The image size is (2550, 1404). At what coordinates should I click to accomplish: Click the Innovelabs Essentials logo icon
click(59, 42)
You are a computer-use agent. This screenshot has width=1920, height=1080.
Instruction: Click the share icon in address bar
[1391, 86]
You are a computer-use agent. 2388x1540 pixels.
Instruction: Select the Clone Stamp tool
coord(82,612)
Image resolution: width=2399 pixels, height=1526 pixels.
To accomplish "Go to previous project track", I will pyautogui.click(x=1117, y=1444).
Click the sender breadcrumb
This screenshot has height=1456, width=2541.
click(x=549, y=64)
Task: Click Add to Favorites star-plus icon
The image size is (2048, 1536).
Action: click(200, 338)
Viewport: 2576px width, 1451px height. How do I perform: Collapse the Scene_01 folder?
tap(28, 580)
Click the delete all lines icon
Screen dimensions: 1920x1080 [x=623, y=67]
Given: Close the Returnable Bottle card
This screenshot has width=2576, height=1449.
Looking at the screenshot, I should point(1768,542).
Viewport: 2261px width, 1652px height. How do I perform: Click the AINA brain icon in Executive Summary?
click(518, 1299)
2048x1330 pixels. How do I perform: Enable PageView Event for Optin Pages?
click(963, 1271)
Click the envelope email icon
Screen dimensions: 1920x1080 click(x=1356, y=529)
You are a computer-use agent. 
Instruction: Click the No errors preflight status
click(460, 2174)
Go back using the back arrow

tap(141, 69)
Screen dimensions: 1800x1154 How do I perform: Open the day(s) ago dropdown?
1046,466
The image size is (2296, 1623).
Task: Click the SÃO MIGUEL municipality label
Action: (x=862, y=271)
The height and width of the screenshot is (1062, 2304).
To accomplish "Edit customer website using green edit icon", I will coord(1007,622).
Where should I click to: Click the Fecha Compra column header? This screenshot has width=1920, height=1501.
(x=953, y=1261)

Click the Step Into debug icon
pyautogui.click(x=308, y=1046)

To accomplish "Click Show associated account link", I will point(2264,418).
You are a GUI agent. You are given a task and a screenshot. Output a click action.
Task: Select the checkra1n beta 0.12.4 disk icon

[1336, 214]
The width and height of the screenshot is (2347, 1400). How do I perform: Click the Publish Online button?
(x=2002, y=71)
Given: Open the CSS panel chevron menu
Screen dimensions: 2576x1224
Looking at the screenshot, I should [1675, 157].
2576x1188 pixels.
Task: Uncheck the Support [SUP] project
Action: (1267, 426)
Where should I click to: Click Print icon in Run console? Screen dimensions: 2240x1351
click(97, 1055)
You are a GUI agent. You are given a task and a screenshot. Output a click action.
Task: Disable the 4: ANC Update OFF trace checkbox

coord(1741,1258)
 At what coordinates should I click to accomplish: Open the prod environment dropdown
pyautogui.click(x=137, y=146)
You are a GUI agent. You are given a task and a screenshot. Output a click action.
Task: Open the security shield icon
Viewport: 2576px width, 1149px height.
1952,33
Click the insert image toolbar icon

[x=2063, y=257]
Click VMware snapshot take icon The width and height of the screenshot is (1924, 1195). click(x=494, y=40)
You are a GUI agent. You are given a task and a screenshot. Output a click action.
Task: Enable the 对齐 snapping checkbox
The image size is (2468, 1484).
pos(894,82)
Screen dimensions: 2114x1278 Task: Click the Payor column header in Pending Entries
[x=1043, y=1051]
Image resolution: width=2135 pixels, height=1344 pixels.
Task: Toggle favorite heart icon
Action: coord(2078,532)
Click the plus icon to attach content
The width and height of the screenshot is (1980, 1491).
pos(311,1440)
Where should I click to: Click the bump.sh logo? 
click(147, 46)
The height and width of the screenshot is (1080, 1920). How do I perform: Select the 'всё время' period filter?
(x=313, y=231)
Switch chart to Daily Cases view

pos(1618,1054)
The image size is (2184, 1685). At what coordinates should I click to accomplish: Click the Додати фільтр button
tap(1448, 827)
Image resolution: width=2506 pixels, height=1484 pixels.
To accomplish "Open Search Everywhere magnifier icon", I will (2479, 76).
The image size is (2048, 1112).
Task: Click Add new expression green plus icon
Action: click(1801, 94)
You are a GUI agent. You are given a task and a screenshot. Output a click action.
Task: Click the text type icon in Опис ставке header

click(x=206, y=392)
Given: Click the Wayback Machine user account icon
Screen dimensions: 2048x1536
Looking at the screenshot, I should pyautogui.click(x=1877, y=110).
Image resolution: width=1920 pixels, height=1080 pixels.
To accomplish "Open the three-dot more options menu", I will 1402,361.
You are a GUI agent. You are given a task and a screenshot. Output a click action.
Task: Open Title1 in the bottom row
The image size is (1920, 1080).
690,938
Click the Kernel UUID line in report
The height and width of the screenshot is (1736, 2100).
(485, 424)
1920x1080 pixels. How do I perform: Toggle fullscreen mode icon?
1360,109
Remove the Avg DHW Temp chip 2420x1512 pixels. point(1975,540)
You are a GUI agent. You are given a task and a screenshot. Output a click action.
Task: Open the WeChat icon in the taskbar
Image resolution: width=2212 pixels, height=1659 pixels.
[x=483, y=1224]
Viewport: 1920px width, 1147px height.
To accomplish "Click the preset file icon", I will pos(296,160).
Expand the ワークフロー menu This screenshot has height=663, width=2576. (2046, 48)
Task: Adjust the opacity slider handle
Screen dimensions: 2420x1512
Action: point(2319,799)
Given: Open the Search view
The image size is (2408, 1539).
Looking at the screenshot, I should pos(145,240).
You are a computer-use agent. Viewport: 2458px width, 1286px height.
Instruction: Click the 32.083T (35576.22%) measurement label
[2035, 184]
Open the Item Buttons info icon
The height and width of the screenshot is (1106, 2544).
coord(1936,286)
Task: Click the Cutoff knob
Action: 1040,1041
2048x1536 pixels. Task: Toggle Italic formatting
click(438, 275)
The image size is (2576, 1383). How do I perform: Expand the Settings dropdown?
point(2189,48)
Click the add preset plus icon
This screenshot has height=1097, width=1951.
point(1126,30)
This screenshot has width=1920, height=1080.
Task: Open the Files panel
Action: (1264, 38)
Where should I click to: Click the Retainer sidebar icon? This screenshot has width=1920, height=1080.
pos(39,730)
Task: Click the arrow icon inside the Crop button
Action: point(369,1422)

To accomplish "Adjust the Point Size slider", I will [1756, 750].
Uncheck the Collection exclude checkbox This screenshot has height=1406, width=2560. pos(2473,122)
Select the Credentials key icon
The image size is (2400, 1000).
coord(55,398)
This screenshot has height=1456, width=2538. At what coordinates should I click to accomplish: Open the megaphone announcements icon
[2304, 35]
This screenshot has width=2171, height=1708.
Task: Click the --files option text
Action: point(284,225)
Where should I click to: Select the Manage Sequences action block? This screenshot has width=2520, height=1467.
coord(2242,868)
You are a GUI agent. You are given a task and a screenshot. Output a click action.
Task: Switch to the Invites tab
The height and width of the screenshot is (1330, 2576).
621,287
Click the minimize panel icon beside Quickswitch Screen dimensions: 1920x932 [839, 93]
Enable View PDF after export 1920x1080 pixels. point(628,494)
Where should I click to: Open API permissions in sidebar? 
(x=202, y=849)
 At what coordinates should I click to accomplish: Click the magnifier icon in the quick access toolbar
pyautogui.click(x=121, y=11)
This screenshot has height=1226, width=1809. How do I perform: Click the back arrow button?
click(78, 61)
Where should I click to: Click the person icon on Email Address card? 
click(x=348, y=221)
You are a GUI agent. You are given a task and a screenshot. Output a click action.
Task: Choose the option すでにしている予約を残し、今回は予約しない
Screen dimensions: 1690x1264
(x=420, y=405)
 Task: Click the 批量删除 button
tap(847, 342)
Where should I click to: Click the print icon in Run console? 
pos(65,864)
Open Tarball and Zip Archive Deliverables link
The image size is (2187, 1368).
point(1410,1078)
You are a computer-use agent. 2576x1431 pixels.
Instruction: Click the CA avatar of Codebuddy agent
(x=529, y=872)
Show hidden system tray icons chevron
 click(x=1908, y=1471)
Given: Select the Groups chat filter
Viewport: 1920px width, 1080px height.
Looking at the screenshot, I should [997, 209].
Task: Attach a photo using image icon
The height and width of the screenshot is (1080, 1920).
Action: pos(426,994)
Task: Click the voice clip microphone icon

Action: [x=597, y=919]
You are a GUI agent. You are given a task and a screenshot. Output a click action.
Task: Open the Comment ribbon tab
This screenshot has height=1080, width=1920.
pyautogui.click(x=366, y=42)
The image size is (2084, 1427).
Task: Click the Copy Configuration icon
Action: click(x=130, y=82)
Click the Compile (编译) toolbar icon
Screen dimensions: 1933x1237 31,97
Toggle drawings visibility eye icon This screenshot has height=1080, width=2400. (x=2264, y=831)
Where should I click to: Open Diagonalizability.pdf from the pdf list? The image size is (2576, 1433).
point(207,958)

---

Scan the material above for the string "Adjust" and copy every line that has it.

→ RESPONSE TO THIS TASK
Task: Adjust the opacity slider handle
To accomplish "Adjust the Point Size slider", I will [1756, 750].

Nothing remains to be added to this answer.